INPUT RECORDS:
= = =

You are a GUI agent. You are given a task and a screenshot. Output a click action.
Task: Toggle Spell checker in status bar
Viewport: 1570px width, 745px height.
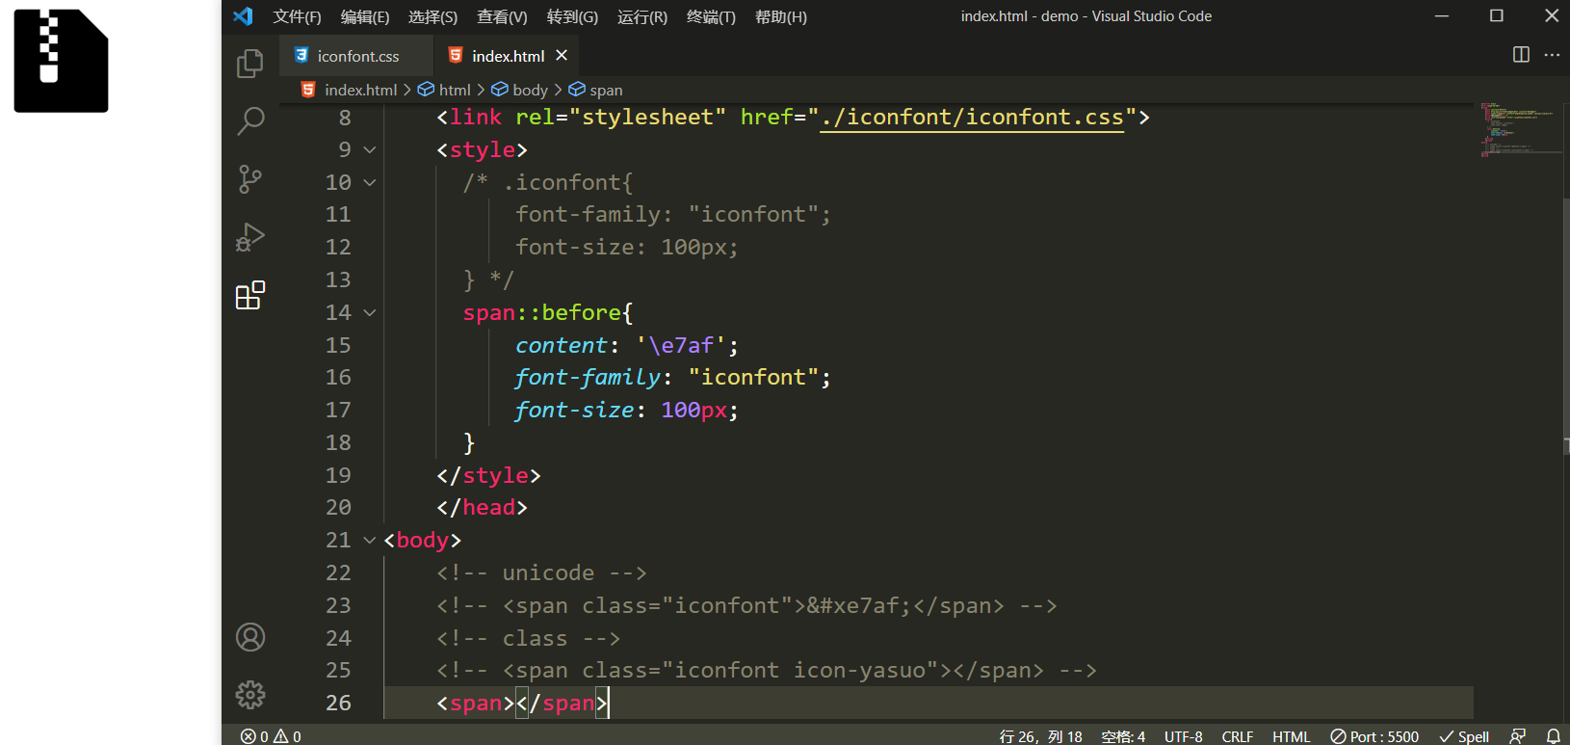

= = =

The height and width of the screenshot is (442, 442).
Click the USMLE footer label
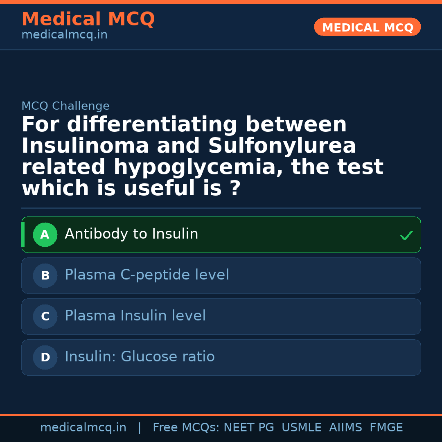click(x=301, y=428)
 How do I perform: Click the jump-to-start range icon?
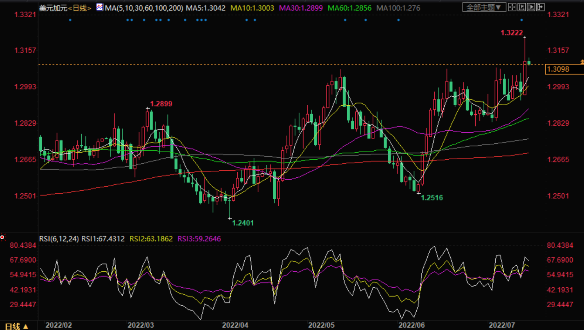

= = =

EXERCISE BRIEF: Using the material above, transcribe exactly the lines from the line with "You are a GUI" to the line with "Viewport: 1570px width, 745px height."; both count, and nothing else goes in.

OUTPUT FOR THIS EXERCISE:
You are a GUI agent. You are given a task and a screenshot. Output a click action.
Task: Toggle Spell checker in status bar
Viewport: 1570px width, 745px height.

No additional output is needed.